Required action: In your answer, set down the records below exactly as they stand, omitting pictures.
** Opening Given data block **
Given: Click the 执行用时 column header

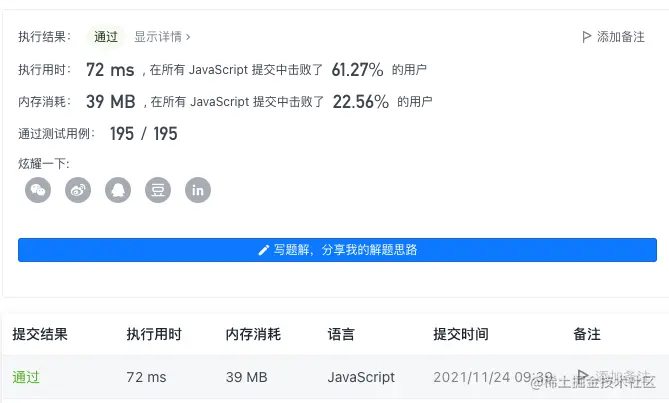Looking at the screenshot, I should 154,334.
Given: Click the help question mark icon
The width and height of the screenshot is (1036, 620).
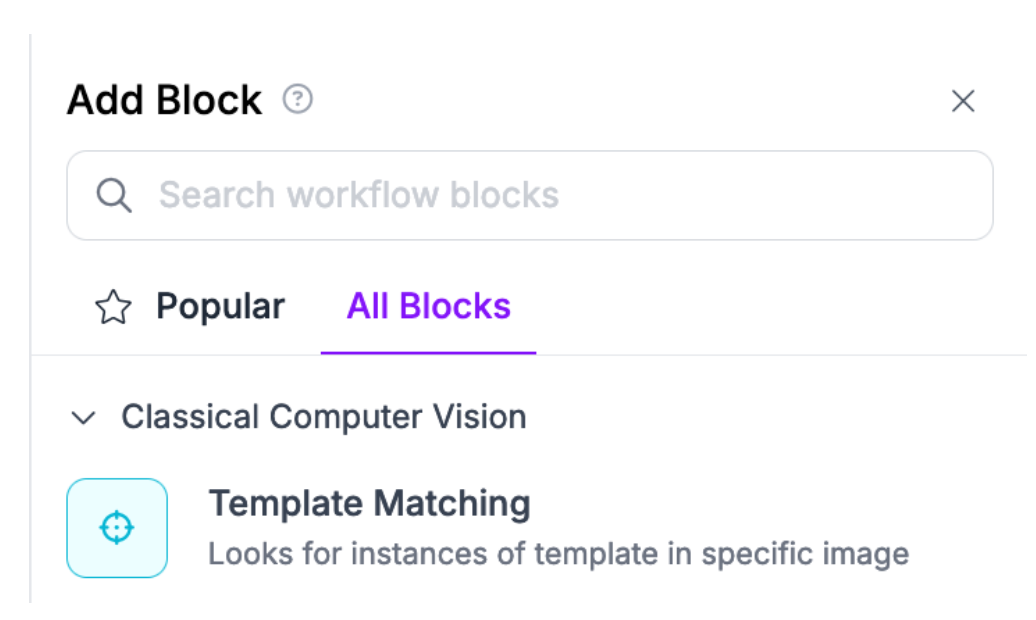Looking at the screenshot, I should 297,100.
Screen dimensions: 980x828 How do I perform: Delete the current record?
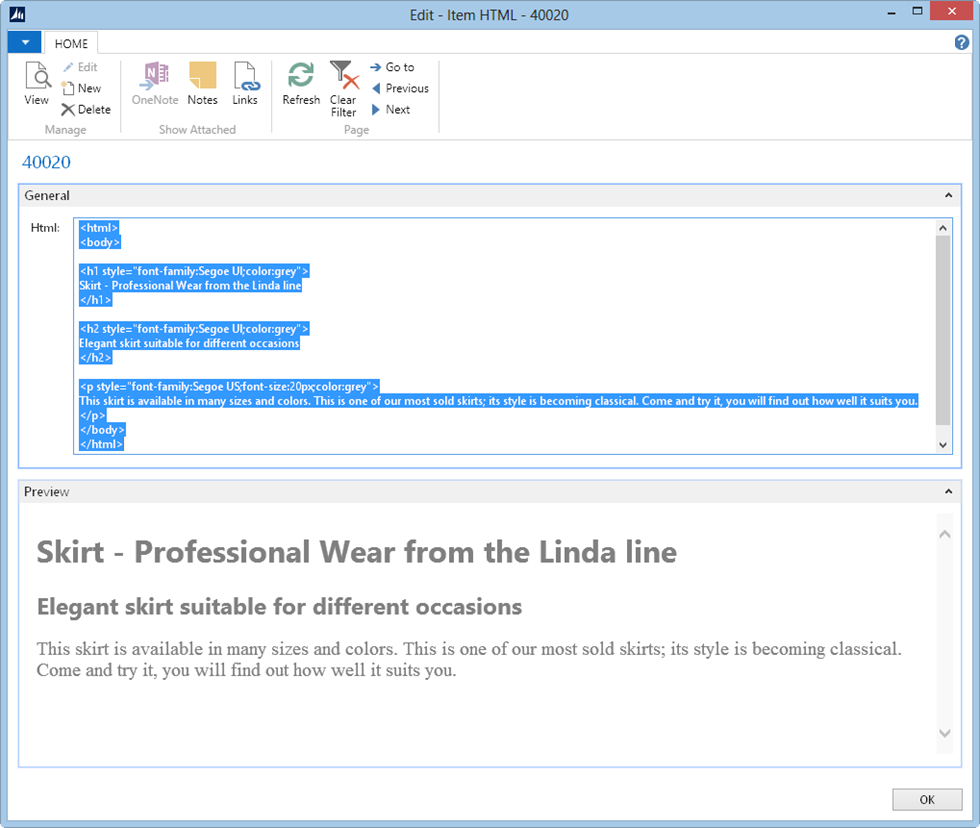coord(86,109)
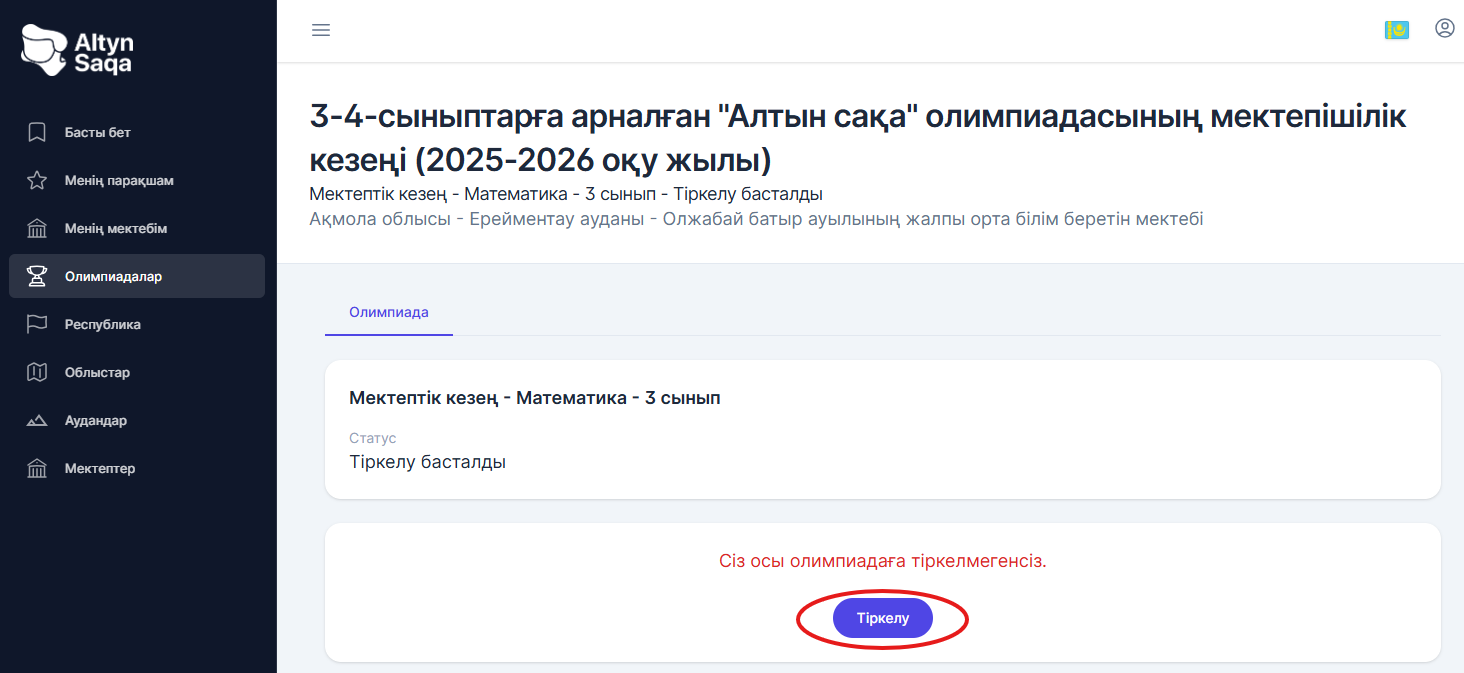The width and height of the screenshot is (1464, 673).
Task: Select the map icon next to Облыстар
Action: (x=35, y=372)
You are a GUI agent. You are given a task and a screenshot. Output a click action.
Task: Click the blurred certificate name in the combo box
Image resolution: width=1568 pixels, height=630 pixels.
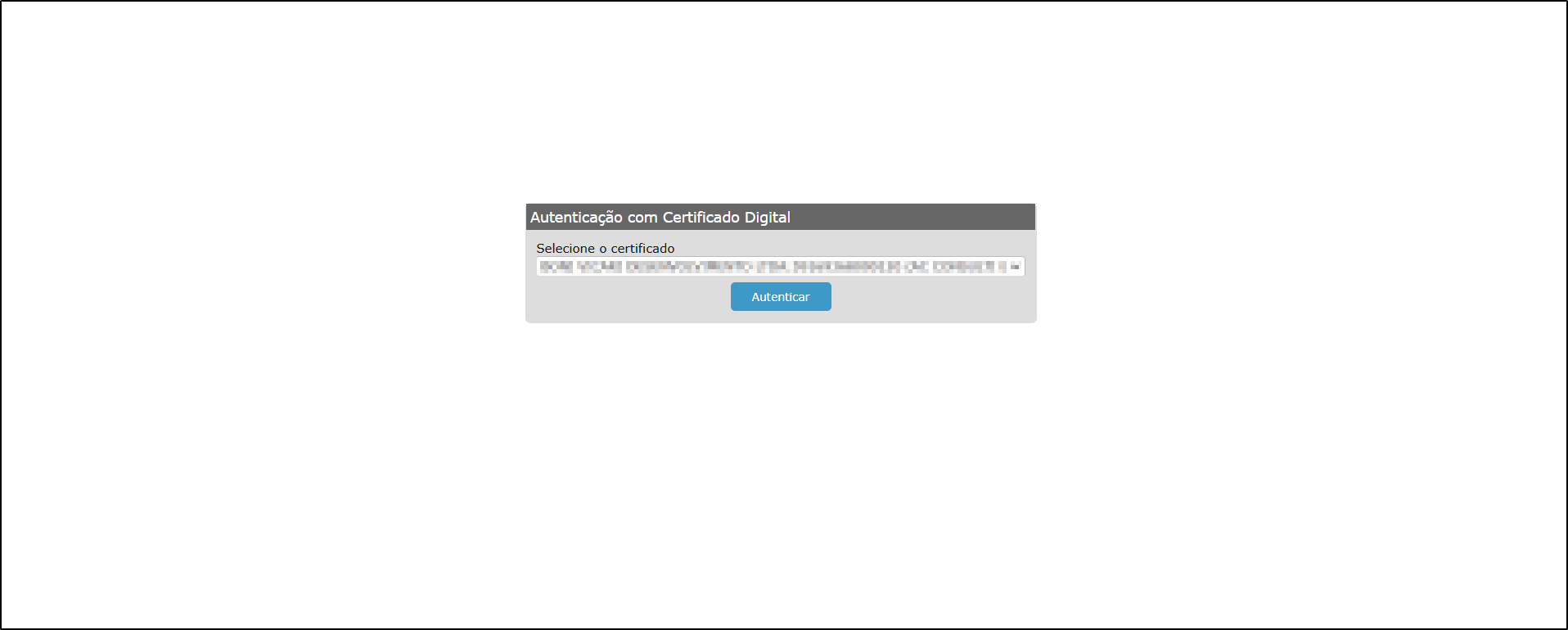773,267
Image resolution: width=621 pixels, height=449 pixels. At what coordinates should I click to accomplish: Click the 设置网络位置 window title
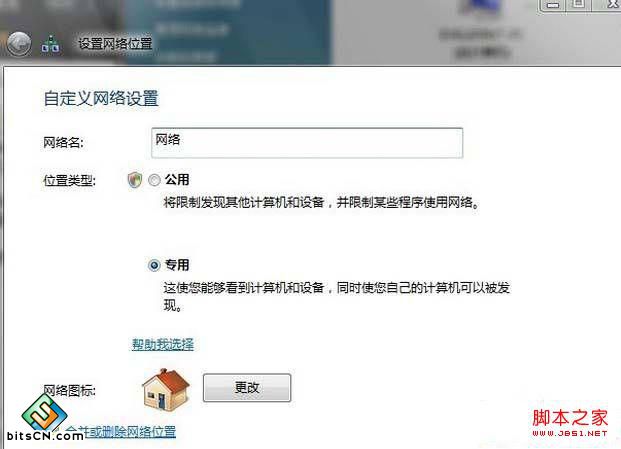pyautogui.click(x=115, y=44)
** Closing Given data block **
Written reply:
Given: Click the 执行用时 column header

Looking at the screenshot, I should 154,334.
Given: Click the help question mark icon
The width and height of the screenshot is (1036, 620).
Looking at the screenshot, I should 297,100.
Screen dimensions: 980x828 How do I perform: Delete the current record?
coord(86,109)
The width and height of the screenshot is (1464, 673).
Task: Select the map icon next to Облыстар
Action: (x=35, y=372)
You are a GUI agent. You are given a task and a screenshot. Output a click action.
Task: Click the blurred certificate name in the combo box
Image resolution: width=1568 pixels, height=630 pixels.
773,267
Image resolution: width=621 pixels, height=449 pixels. At what coordinates should I click to accomplish: Click the 设置网络位置 window title
pyautogui.click(x=115, y=44)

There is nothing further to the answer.